─── MATERIAL FOR THE TASK
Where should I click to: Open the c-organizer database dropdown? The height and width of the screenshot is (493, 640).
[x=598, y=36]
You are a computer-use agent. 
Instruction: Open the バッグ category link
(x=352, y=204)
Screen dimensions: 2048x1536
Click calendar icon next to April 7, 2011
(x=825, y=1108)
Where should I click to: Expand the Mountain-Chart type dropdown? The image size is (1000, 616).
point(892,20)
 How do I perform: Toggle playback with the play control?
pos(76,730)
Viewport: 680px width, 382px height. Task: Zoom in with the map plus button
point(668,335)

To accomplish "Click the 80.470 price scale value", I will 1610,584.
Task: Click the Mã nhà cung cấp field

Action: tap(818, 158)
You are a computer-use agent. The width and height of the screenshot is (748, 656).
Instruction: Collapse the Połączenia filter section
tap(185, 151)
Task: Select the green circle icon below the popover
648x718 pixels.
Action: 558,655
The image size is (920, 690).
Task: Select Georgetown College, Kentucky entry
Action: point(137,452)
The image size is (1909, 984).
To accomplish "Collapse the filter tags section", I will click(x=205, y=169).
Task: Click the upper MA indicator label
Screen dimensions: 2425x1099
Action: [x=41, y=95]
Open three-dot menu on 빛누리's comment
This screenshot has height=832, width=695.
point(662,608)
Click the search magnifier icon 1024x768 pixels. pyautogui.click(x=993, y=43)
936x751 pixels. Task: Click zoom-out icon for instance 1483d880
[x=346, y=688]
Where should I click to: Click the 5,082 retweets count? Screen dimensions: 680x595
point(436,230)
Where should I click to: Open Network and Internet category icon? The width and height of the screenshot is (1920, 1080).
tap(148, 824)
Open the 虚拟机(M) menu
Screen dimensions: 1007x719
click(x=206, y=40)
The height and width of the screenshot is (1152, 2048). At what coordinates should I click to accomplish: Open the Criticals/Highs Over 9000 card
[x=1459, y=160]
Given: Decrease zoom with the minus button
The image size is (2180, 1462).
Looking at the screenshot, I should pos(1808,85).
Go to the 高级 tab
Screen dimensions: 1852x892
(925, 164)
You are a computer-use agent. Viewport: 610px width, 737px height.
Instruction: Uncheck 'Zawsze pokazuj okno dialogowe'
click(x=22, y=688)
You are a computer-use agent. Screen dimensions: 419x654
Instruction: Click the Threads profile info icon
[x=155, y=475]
──────
- _WHAT YOU NEED TO DO_
Copy each line of the data above that contains the word "should", leaving out all other lines.

- _TASK SOLUTION_
Where should I click to: Open the c-organizer database dropdown? The height and width of the screenshot is (493, 640).
Where should I click to: Expand the Mountain-Chart type dropdown? The image size is (1000, 616).
Where should I click to: Click the 5,082 retweets count? Screen dimensions: 680x595
Where should I click to: Open Network and Internet category icon? The width and height of the screenshot is (1920, 1080).
The height and width of the screenshot is (1152, 2048). At what coordinates should I click to accomplish: Open the Criticals/Highs Over 9000 card
Looking at the screenshot, I should pos(1808,85).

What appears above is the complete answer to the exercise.